A plan for the PawSox to become the WooSox could be unveiled as early as Friday, when the Worcester City Council releases the agenda for its next meeting. City Manager Edward Augustus Jr. has been quietly negotiating with the club for more than a year.
Augustus and team officials declined to be interviewed. They've said little publicly throughout talks. If they do reach a deal, the City Council would hold at least one public hearing before voting on a relocation package.
Worcester would presumably have to extend something similar to, or even more generous than, what Pawtucket has offered the Sox affiliate to stay. In Rhode Island, taxpayers would contribute $38 million to the construction of an $83 million stadium.
At that kind of price, it is hard for taxpayers to get a solid return on investment, said Victor Matheson, a sports economist at the College of the Holy Cross.
"There is no doubt that there is some civic pride," Matheson said. "However, in terms of dollars and cents, these aren't particularly big economic drivers."
Kathryn Tsandikos, owner of Worcester landmark George's Coney Island Hot Dogs, hopes the WooSox would recreate the foot traffic of decades past, when the bustling Wyman-Gordon manufacturing plant funneled hungry workers to her family restaurant. A long-vacant piece of the factory's property could be reincarnated as a ballpark.
Yet Tsandikos isn't completely sold on the idea.
"I do have mixed feelings," she said. "It could be great; it could not be great. I don't know a lot of the financial information, what it will cost the city."
There is another concern, too — one rooted in a chapter of history that Worcester businesses do not remember fondly.

▶ [Work instructions]:
**a)** In the passage on the PawSox's possible move to Worcester, how much would Rhode Island taxpayers contribute to the new stadium?
**b)** Write the next part of the passage on the PawSox's possible move to Worcester, picking up after its final sentence.
The listing comes from a separate source.

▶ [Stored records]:

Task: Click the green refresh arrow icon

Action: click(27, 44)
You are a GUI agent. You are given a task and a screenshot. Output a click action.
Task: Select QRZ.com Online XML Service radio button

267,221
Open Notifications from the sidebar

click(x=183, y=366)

▶ [Results for the exercise]:
**a)** They would contribute $38 million toward an $83 million stadium.

**b)**
The Pawtucket Red Sox flirted with Worcester two decades ago but ultimately stayed in Rhode Island when that state agreed to spend about $12 million to renovate the team's existing stadium. Some in the Worcester business community felt they had been used as leverage.
When the team showed renewed interest, businesses initially worried they might be used again, said Gene Zabinski, president of the Canal District Alliance.
"There was word right from the beginning that that was exactly what was happening, and the city wasn't very interested in being a pawn the second time around," he said.
Zabinski said he has come to believe that the team is serious about Worcester this time. Members of his business group overwhelmingly support bringing the team to town, he added.
The Worcester Regional Chamber of Commerce is supportive, too — under the right conditions.
"Numbers in a deal have not been presented," said Chamber President and former Lt. Gov. Tim Murray. "I think a lot of people want to see the proposal and the deals and the specifics before they're going to endorse it."
This segment aired on August 16, 2018.